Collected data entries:
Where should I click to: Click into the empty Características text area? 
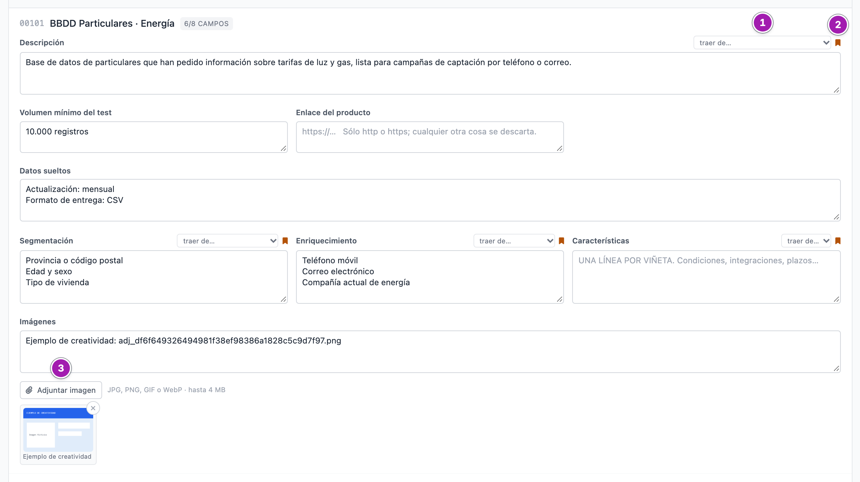706,277
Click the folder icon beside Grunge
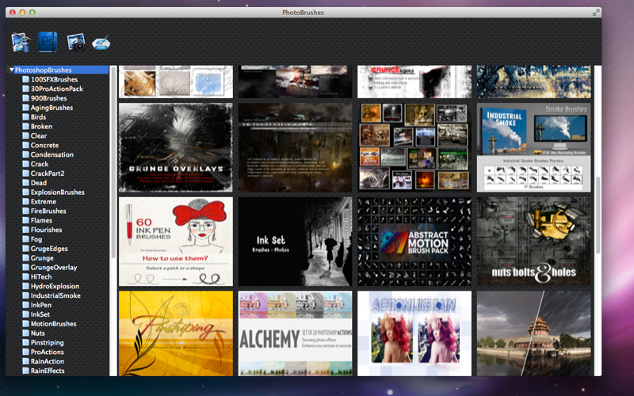The height and width of the screenshot is (396, 634). (26, 258)
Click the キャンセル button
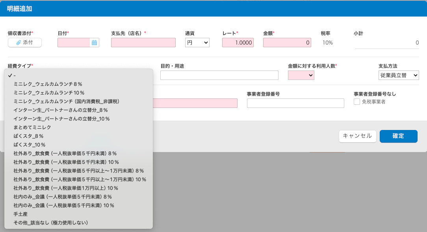Viewport: 427px width, 232px height. 357,136
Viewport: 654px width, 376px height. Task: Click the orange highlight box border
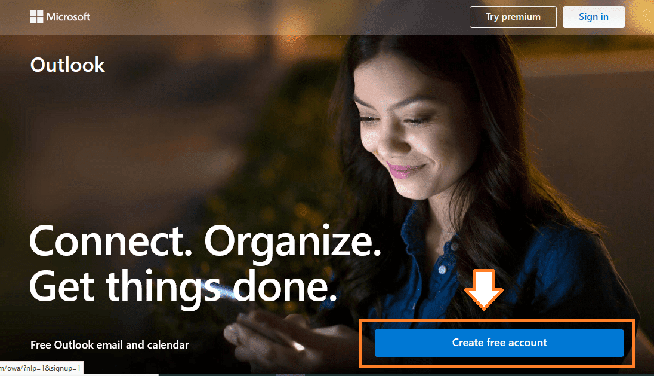coord(497,320)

> _Problem details_
Return the records above exactly as written, but without any of the pictures.

> _Solution for this exercise_
Where should I click to: Click into the empty Características text area? 
706,277
Click the folder icon beside Grunge
The height and width of the screenshot is (396, 634). (26, 258)
Click the キャンセル button
Viewport: 427px width, 232px height. 357,136
Viewport: 654px width, 376px height. Task: Click the orange highlight box border
coord(497,320)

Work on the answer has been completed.